- **What needs to be done**
Update the stretch from the line containing "Click the realtime label at top right" through the line containing "Looking at the" by replacing "title" with "heading" and leaving everything else unchanged. Omit the pictures from your answer.

[Begin Records to use]

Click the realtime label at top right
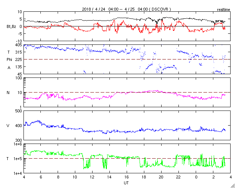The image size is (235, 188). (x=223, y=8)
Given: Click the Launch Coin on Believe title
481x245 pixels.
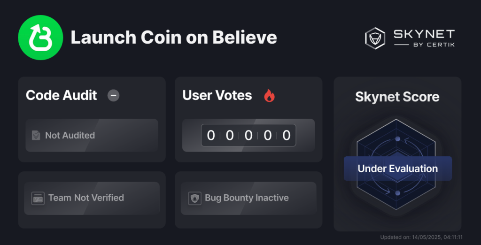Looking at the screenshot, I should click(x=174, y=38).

[End Records to use]
[Begin Records to use]

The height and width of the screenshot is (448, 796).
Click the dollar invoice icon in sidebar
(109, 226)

[End Records to use]

- **Result for this exercise**
Click the realtime label at top right
The image size is (235, 188). (x=223, y=8)
Given: Click the Launch Coin on Believe heading
481x245 pixels.
Looking at the screenshot, I should click(x=174, y=38).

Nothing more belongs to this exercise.